Information about the document which is not produced by webref, typically copied from the docjoin. Next available tag: 15

Attributes

  • crawlTime (type: String.t, default: nil) - The timestamp of when the document was crawled (if known). Copied from CompositeDoc.Content.CrawlTime.
  • docFp (type: String.t, default: nil) - Fingerprint of the document. We compute and set this fingerprint when creating the pagesets that we use for evals. Otherwise, this field is not normally set. We use the field to make sure that the human ratings that we have are generated for the same version of the document, otherwise they might be invalid.

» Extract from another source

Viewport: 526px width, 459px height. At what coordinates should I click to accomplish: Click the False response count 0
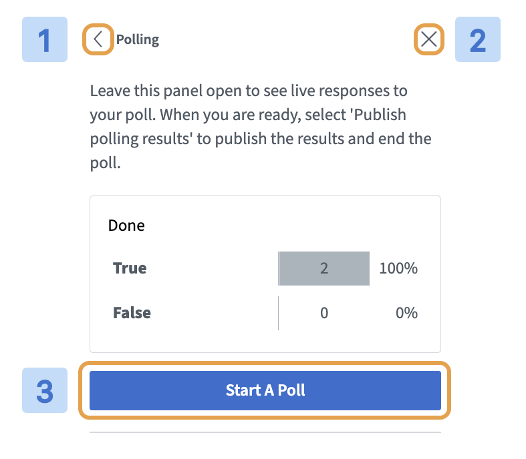point(324,312)
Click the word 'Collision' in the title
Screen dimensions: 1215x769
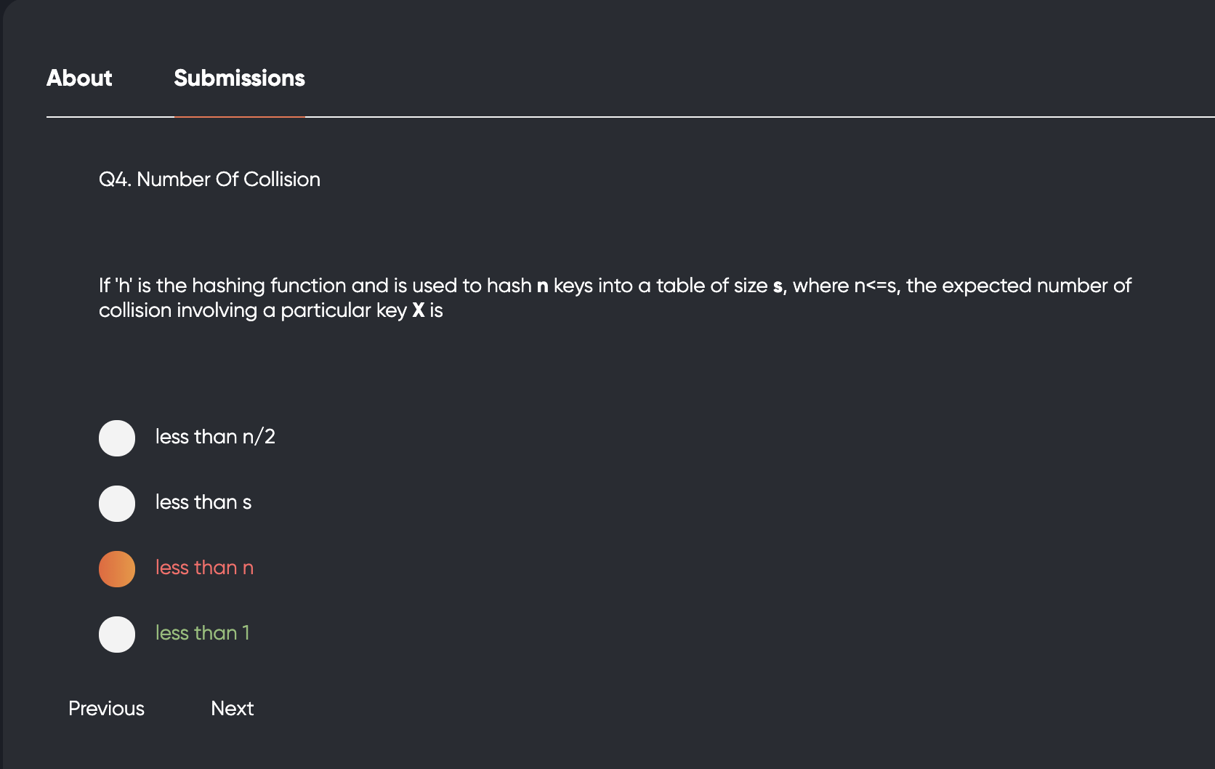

We do not compute the fingerprint on the fly (e.g. as a fingerprint of the proto buffer serialization of the cdoc) because protocol buffer serialization is not stable.
  • docId (type: String.t, default: nil) - DocId of the annotated document as read from cdoc.doc().docid().
  • forwardingUrls (type: GoogleApi.ContentWarehouse.V1.Model.RepositoryWebrefForwardingUrls.t, default: nil) - Urls that forward to this url. Needed for url -> topical entity entries.
  • isDisambiguationPage (type: boolean(), default: nil) - Set to true if the document is a known disambiguation page, e.g. https://en.wikipedia.org/wiki/Orange.
  • language (type: String.t, default: nil) - The document language, as read from doc().content().language(). This is go/language-enum value.
  • numIncomingAnchors (type: number(), default: nil) - The (weighted) number of incoming anchors (links from other documents).
  • salientTerms (type: GoogleApi.ContentWarehouse.V1.Model.QualitySalientTermsSalientTermSet.t, default: nil) - The salient terms for this document. Only set if --webref_doc_metadata_copy_salient_terms is true. Same motivation as the title field above.
  • title (type: String.t, default: nil) - The title of the document. Only set if --webref_doc_metadata_set_title is true. The idea is that we can use this to more easily learn things like: title contains "restaurants" -> more likely to be a list page.
  • totalClicks (type: number(), default: nil) - The total clicks on this document, taken from navboost data.
  • url (type: String.t, default: nil) - The url of the document.

Summary

Functions

Unwrap a decoded JSON object into its complex fields.

Types

@type t() :: %GoogleApi.ContentWarehouse.V1.Model.RepositoryWebrefDocumentMetadata{
  crawlTime: String.t() | nil,
  docFp: String.t() | nil,
  docId: String.t() | nil,
  forwardingUrls:
    GoogleApi.ContentWarehouse.V1.Model.RepositoryWebrefForwardingUrls.t() | nil,
  isDisambiguationPage: boolean() | nil,
  language: String.t() | nil,
  numIncomingAnchors: number() | nil,
  salientTerms:
    GoogleApi.ContentWarehouse.V1.Model.QualitySalientTermsSalientTermSet.t()
    | nil,
  title: String.t() | nil,
  totalClicks: number() | nil,
  url: String.t() | nil
}

Functions

@spec decode(struct(), keyword()) :: struct()

Unwrap a decoded JSON object into its complex fields.